> **Assignment**
Count the lines below that contain the word "standings", and reply with only that number.

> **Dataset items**
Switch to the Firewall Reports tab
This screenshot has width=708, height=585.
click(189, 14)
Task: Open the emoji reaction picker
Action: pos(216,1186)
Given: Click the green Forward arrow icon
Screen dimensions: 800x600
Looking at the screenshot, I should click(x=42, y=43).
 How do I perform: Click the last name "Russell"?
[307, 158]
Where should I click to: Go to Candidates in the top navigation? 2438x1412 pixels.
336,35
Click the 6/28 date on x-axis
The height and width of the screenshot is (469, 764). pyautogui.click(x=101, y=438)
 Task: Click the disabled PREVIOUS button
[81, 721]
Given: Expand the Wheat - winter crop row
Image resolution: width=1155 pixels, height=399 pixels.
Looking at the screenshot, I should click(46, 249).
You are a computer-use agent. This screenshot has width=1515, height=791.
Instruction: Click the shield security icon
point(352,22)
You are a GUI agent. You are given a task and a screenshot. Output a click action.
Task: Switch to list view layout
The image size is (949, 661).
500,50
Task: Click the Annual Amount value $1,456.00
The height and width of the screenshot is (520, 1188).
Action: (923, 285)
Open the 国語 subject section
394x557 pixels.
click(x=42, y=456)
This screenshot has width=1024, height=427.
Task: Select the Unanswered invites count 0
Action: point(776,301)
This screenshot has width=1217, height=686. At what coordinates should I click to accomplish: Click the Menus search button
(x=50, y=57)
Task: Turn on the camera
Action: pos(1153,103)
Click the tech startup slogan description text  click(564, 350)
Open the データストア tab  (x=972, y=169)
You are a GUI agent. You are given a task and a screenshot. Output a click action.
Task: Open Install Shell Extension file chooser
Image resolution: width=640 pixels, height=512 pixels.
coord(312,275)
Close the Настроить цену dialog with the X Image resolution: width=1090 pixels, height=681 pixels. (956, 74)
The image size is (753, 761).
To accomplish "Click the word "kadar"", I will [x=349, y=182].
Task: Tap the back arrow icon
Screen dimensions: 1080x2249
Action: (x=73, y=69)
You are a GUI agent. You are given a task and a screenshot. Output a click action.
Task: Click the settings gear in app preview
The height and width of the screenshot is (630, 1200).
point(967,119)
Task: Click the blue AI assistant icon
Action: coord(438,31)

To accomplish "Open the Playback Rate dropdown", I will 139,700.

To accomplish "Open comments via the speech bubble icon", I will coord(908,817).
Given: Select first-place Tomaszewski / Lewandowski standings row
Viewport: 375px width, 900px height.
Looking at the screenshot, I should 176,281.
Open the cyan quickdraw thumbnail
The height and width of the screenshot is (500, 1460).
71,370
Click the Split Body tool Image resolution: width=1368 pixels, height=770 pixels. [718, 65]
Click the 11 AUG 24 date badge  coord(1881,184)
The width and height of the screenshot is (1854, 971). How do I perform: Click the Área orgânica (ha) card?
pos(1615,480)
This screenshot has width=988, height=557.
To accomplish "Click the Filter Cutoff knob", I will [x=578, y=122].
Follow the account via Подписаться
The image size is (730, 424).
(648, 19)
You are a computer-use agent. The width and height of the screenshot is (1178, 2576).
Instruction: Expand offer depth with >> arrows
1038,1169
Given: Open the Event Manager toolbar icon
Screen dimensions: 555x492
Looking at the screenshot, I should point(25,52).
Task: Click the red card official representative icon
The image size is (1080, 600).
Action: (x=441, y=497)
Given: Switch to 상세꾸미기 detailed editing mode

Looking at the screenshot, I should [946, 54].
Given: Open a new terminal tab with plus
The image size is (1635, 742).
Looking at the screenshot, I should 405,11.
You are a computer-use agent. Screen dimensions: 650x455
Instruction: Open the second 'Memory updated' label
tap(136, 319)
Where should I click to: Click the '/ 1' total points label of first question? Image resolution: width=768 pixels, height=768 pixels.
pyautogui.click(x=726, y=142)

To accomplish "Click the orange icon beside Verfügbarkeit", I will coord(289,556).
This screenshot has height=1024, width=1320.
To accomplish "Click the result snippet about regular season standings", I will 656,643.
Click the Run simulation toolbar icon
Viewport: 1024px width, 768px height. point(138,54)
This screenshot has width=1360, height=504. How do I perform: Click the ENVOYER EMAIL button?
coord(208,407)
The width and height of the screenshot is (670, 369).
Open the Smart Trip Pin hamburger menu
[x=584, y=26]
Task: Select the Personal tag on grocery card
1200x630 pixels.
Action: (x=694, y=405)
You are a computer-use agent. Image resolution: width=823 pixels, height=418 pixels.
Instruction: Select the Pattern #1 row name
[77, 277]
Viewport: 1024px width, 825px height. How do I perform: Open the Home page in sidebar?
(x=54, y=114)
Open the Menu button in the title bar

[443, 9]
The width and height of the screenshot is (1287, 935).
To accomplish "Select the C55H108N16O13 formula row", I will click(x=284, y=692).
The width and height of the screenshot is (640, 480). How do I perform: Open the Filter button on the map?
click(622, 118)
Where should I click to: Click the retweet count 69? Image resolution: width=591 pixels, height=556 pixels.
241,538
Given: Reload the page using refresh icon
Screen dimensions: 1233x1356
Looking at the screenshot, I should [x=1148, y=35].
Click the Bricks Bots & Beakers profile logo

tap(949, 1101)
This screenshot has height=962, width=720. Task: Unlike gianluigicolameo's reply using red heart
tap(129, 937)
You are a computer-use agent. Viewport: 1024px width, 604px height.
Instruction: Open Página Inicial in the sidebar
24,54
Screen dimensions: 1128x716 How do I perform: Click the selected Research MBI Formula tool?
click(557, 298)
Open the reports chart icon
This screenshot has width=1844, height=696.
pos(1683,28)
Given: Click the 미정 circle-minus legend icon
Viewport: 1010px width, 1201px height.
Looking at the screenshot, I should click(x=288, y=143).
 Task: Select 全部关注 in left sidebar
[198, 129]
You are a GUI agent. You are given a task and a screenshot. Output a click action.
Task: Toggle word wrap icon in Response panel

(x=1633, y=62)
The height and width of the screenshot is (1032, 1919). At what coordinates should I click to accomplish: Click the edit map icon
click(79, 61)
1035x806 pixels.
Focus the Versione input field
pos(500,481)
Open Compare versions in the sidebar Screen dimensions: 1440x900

> **Problem solution**
2